_EXERCISE_.
Can you give all the records again without altering a single character?

Stored items
##############################

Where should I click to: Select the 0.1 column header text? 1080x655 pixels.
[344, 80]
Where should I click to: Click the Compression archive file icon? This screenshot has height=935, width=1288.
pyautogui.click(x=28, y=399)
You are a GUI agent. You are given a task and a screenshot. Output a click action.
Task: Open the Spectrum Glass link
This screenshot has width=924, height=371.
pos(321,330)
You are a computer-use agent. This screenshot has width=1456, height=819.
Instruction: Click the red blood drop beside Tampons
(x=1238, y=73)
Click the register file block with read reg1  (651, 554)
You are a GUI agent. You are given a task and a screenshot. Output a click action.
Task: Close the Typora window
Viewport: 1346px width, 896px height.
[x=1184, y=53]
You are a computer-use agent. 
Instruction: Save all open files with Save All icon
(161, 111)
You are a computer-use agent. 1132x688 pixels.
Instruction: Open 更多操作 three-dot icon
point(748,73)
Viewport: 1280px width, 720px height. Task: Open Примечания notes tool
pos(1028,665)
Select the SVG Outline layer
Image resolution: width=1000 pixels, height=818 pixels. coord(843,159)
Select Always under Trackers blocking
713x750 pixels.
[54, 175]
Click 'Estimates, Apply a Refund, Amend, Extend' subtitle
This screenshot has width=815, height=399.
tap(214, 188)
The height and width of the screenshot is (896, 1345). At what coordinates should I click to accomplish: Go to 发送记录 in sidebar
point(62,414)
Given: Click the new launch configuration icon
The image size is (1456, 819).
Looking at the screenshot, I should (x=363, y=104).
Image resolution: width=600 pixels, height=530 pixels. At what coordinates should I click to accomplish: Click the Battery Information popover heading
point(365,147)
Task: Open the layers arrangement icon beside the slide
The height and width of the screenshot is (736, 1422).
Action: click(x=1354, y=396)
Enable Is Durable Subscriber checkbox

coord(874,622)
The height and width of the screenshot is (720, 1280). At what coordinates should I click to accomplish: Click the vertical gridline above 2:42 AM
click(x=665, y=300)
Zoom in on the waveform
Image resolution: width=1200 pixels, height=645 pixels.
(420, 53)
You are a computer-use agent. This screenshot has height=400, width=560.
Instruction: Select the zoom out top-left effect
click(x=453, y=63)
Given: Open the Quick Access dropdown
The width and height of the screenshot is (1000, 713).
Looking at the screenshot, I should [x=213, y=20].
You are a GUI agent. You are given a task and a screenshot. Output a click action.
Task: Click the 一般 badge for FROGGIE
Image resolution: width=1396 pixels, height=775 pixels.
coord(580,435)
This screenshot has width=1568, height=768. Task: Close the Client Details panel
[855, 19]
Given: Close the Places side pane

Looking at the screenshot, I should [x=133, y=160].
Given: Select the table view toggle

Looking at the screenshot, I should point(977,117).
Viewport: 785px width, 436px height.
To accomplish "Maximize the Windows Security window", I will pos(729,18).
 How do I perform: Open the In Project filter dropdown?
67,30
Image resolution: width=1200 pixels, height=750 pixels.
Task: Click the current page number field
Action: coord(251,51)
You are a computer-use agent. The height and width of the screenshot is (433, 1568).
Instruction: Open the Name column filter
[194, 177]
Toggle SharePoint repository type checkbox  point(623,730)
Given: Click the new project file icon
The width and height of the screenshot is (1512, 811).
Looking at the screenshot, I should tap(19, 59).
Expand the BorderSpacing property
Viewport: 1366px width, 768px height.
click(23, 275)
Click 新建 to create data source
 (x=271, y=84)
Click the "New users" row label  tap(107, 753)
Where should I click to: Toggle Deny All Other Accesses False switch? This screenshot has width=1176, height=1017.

##############################

_RESULT FOR THIS EXERCISE_.
Where should I click to: Select the 0.1 column header text? 1080x655 pixels.
[344, 80]
Where should I click to: Click the Compression archive file icon? This screenshot has height=935, width=1288.
pyautogui.click(x=28, y=399)
You are a GUI agent. You are given a task and a screenshot. Output a click action.
Task: Open the Spectrum Glass link
This screenshot has width=924, height=371.
pos(321,330)
You are a computer-use agent. This screenshot has width=1456, height=819.
Instruction: Click the red blood drop beside Tampons
(x=1238, y=73)
Click the register file block with read reg1  (651, 554)
You are a GUI agent. You are given a task and a screenshot. Output a click action.
Task: Close the Typora window
Viewport: 1346px width, 896px height.
[x=1184, y=53]
You are a computer-use agent. 
Instruction: Save all open files with Save All icon
(161, 111)
You are a computer-use agent. 1132x688 pixels.
Instruction: Open 更多操作 three-dot icon
point(748,73)
Viewport: 1280px width, 720px height. Task: Open Примечания notes tool
pos(1028,665)
Select the SVG Outline layer
Image resolution: width=1000 pixels, height=818 pixels. coord(843,159)
Select Always under Trackers blocking
713x750 pixels.
[54, 175]
Click 'Estimates, Apply a Refund, Amend, Extend' subtitle
This screenshot has width=815, height=399.
tap(214, 188)
The height and width of the screenshot is (896, 1345). At what coordinates should I click to accomplish: Go to 发送记录 in sidebar
point(62,414)
Given: Click the new launch configuration icon
The image size is (1456, 819).
Looking at the screenshot, I should (x=363, y=104).
Image resolution: width=600 pixels, height=530 pixels. At what coordinates should I click to accomplish: Click the Battery Information popover heading
point(365,147)
Task: Open the layers arrangement icon beside the slide
The height and width of the screenshot is (736, 1422).
Action: click(x=1354, y=396)
Enable Is Durable Subscriber checkbox

coord(874,622)
The height and width of the screenshot is (720, 1280). At what coordinates should I click to accomplish: Click the vertical gridline above 2:42 AM
click(x=665, y=300)
Zoom in on the waveform
Image resolution: width=1200 pixels, height=645 pixels.
(420, 53)
You are a computer-use agent. This screenshot has height=400, width=560.
Instruction: Select the zoom out top-left effect
click(x=453, y=63)
Given: Open the Quick Access dropdown
The width and height of the screenshot is (1000, 713).
Looking at the screenshot, I should [x=213, y=20].
You are a GUI agent. You are given a task and a screenshot. Output a click action.
Task: Click the 一般 badge for FROGGIE
Image resolution: width=1396 pixels, height=775 pixels.
coord(580,435)
This screenshot has width=1568, height=768. Task: Close the Client Details panel
[855, 19]
Given: Close the Places side pane

Looking at the screenshot, I should [x=133, y=160].
Given: Select the table view toggle

Looking at the screenshot, I should point(977,117).
Viewport: 785px width, 436px height.
To accomplish "Maximize the Windows Security window", I will pos(729,18).
 How do I perform: Open the In Project filter dropdown?
67,30
Image resolution: width=1200 pixels, height=750 pixels.
Task: Click the current page number field
Action: coord(251,51)
You are a computer-use agent. The height and width of the screenshot is (433, 1568).
Instruction: Open the Name column filter
[194, 177]
Toggle SharePoint repository type checkbox  point(623,730)
Given: Click the new project file icon
The width and height of the screenshot is (1512, 811).
Looking at the screenshot, I should tap(19, 59).
Expand the BorderSpacing property
Viewport: 1366px width, 768px height.
click(23, 275)
Click 新建 to create data source
 (x=271, y=84)
Click the "New users" row label  tap(107, 753)
Where should I click to: Toggle Deny All Other Accesses False switch? This screenshot has width=1176, height=1017.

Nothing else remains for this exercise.